7. The method of claim 1, wherein a start time of at least one of
the visemes is at least 120 ms before the respective phoneme is
heard, and an end time of at least one of the visemes is at least
120 ms after the respective phoneme is heard.
8. The method of claim 1, wherein a start time of at least one of
the visemes is at least 150 ms before the respective phoneme is
heard, and an end time of at least one of the visemes is at least
150 ms after the respective phoneme is heard.
9. The method of claim 1, wherein viseme decay of at least one of
the visemes begins between seventy-percent and eighty-percent of
the completion of the respective phoneme.
10. The method of claim 1, wherein an amplitude of each viseme is
determined at least in part by one or more of lexical stress and
word prominence.
11. The method of claim 1, wherein the viseme action units further
comprise tongue contributions for each of the phonemes.
12. The method of claim 1, wherein the viseme action unit for a
neutral pose comprises a viseme mapped to a bilabial phoneme.
13. The method of claim 1, further comprising outputting a phonetic
animation curve based on the change of viseme action units over
time.
14. A system for animated lip synchronization, the system having
one or more processors and a data storage device, the one or more
processors in communication with the data storage device, the one
or more processors configured to execute: a correspondence module
for mapping each one of a plurality of phonemes to a plurality of
visemes, each of the plurality of visemes having a first viseme
shape capturing jaw behavior and a second viseme shape capturing
lip behavior; a synchronization module for synchronizing, for each
of the phonemes, the visemes into two or more viseme action units,
each of the one or more viseme action units comprising jaw
contributions from the first viseme shape and lip contributions
from the second viseme shape, the two or more viseme action units
are co-articulated such that the respective two or more viseme
action units are approximately concurrent and the jaw contributions
and the lip contributions are respectively synchronized to
independent visemes that occur concurrently over the duration of
the phoneme, wherein the two or more viseme action units are
co-articulated with at least one of the following, otherwise there
is no coarticulation: duplicated visemes are considered one viseme,
lip-heavy visemes start early and end late, replace the lip
contributions of neighbours that are not labiodentals and
bilabials, and are articulated with the lip contributions of
neighbours that are labiodentals and bilabials, tongue-only visemes
have no influence on the lip contribution, and obstruents and
nasals, with no similar neighbours and are less than one frame in
length, have no influence on jaw contribution, and with a length
greater than one frame, narrow the jaw contribution; and an output
module for outputting the one or more viseme action units to an
output device.
15. The system of claim 14 further comprising an input module for
capturing speech input received from an input device, the input
module parsing the speech input into the phonemes; and an alignment
module for aligning the phonemes to the corresponding portions of
the speech input.
16. The system of claim 15, wherein the alignment module aligns the
phonemes by at least one of phoneme parsing and forced
alignment.
17. The system of claim 14 further comprising a speech analyzer
module for analyzing one or more of pitch and intensity of the
speech input.
18. The system of claim 14, wherein the output module further
outputs a phonetic animation curve based on the change of viseme
action units over time.
Description
TECHNICAL FIELD
The following relates generally to computer animation and more
specifically to a system and method for animated lip
synchronization.
BACKGROUND
Facial animation tools in industrial practice have remained
remarkably static, typically using animation software like MAYA.TM.

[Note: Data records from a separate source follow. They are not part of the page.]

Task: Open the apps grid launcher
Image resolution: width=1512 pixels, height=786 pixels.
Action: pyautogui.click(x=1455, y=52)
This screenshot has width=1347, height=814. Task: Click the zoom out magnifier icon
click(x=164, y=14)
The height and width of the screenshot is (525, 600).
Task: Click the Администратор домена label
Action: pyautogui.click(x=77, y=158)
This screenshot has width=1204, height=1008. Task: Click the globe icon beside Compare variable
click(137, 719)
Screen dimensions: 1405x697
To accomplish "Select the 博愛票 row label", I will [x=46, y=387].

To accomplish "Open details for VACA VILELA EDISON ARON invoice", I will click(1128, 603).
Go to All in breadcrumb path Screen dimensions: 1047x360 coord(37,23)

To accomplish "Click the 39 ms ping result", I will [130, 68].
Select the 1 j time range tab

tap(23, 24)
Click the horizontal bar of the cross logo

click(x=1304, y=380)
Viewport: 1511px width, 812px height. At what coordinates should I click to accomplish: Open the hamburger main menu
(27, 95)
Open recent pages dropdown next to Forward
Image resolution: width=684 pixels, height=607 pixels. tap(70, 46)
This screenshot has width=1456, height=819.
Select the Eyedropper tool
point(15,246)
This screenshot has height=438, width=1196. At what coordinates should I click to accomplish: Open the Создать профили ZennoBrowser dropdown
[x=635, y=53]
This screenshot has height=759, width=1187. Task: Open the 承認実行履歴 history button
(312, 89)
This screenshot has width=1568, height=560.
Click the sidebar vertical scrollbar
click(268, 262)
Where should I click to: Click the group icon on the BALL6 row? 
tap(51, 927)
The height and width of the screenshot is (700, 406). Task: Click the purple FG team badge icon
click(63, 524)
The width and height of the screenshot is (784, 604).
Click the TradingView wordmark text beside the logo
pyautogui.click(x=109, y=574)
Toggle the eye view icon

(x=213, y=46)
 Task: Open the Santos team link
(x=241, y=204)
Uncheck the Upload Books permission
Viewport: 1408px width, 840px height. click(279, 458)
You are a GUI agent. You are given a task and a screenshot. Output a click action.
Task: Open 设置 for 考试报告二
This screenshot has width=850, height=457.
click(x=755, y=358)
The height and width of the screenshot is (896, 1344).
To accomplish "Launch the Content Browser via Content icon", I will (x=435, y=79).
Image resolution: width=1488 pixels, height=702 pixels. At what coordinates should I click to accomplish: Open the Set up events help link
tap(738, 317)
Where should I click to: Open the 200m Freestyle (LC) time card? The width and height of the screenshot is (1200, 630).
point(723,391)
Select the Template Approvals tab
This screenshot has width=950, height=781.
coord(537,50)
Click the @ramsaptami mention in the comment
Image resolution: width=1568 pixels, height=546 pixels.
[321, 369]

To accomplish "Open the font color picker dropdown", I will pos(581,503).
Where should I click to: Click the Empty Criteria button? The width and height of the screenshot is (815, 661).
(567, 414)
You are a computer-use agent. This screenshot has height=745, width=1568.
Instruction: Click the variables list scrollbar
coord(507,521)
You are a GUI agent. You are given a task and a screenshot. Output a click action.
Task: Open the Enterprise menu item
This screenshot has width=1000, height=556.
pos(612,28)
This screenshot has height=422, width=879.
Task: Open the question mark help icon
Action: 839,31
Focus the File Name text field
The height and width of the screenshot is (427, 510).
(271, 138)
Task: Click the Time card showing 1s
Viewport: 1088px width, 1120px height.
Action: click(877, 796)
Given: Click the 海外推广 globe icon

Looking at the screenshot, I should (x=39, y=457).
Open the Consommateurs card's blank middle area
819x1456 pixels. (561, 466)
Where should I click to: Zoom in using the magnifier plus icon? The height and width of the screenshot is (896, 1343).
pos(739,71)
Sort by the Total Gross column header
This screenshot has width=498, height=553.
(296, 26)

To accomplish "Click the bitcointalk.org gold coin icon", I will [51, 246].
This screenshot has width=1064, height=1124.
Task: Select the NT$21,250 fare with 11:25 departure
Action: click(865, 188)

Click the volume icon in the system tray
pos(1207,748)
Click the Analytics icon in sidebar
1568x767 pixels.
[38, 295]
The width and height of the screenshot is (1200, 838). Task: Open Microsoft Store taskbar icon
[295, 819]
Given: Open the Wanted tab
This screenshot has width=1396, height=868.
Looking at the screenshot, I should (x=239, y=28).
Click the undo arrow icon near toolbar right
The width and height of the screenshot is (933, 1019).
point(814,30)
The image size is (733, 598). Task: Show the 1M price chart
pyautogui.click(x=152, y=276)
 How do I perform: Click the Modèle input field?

to animate a 3D facial rig, often with a simple interpolation
between an array of target blend shapes. More principled rigs are
anatomically inspired with skeletally animated jaw and target
shapes representing various facial muscle action units (FACS), but
the onus of authoring the detail and complexity necessary for human
nuance and physical plausibility remain tediously in the hands of
the animator.
While professional animators may have the ability, budget and time
to bring faces to life with a laborious workflow, the results
produced by novices using these tools, or existing procedural or
rule-based animation techniques, are generally less flattering.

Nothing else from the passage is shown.